It seems a long time ago Boris Johnson became an unlikely poster child of the war against obesity.
Back when the PM launched the government’s obesity strategy in July 2020, he had just recovered from a near-fatal brush with Covid. He promptly proposed some game-changing measures to curb the nation’s expanding waistlines – most notably, axing buy one get one free promotions and putting strict limitations on junk food ads.
Yet the PM has clearly woken up to what he regards as an even more deadly threat: the one posed by Tory backbenchers who are rallying against ‘nanny state’ measures to increase the price of food in the middle of a cost of living crisis.
So on Saturday, after days of frenzied speculation, ministers finally confirmed a decision to shelve restrictions on HFSS multibuy deals and advertising, blaming the “unprecedented” financial pressures facing hard-up Brits. Only the ban on promotions of HFSS foods in prominent locations looks set to come into force in October – for now, at least.
Many, both within the industry and the ranks of health campaigners, are convinced the delays on the former measures will end up being permanent.
Backbench Tories have apparently coined a new phase for this approach – “canning the banning”. And certainly saying ‘bog off’ to the ban fits with a raft of so-called ‘red meat’ policies coming out of No 10: think refugees being packed off to Rwanda, or 90,000 civil servants getting the chop. Clearly the PM’s new priority is to re-establish his reputation as a ballsy, no-nonsense decision maker, with the popular touch.
Whilst in some ways that would be refreshing, given the never-ending series of delays and rethinks to any number of food and drink policies, it does leave massive questions over what comes next for the UK’s public health policy.

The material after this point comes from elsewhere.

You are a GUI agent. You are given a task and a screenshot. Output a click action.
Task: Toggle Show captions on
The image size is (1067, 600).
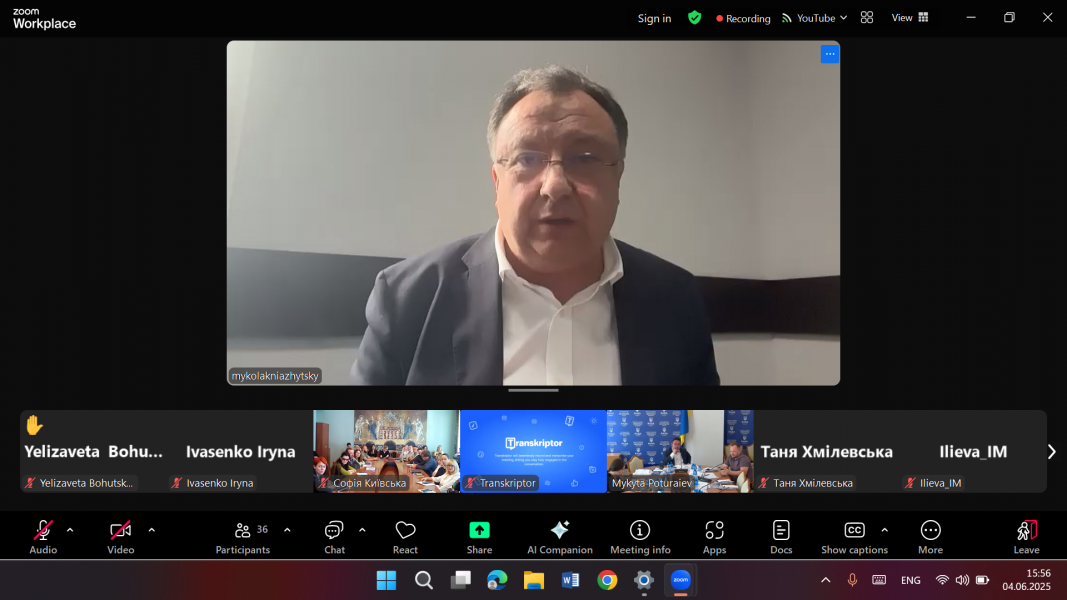coord(854,536)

Significantly, it also puts the government on collision course with the very man it employed to draw up its response to the obesity crisis: Henry Dimbleby. The government is due to publish its white paper response to his National Food Strategy next month.
As one of the co-creators of the bogof ban and advertising clampdown, which featured in part one of his report, it’s little wonder Dimbleby was today seething at what he described as an “extraordinary” climbdown. The Leon co-founder accused the government of a bogus claim that canning bogofs would help reduce the cost of food.
“It’s demonstrably not the case,” Dimbleby told the BBC’s Today programme. “The reason food companies use bogofs is because they know that with certain products if you use bulk buys, people buy more. They do the bogofs because they know people will end up eating more and spending more on those foods.
“With advertising, the ban is actually going to reduce the cost to food companies,” he added. “The cost of living argument is complete nonsense.”
Yet leaving aside his dubious conclusion that advertising doesn’t work, Dimbleby also admitted there is a snowball’s chance in hell of the government acting on the proposed measures in part two of his strategy, which calls for new taxes on products high in salt and sugar.
“I do accept that at the moment that’s quite a difficult concept to get across,” he said today.
The same applies to anything that can be linked to price rises. And there is little in the current financial forecasts to suggest that backdrop will change any time soon.
Indeed, the same political battle that has seen Johnson jettison the bogof ban and the watershed looks likely to be repeated with exactly the same result as we get nearer a future election. With stats for The Grocer showing multibuys are becoming an important part of supermarkets’ methods to keep prices down, the economic argument for scrapping the moves altogether will be compelling.
Health campaigners who point to the huge cost to society from the obesity crisis will have their work cut out to turn the tide – even though there are many who agree with them.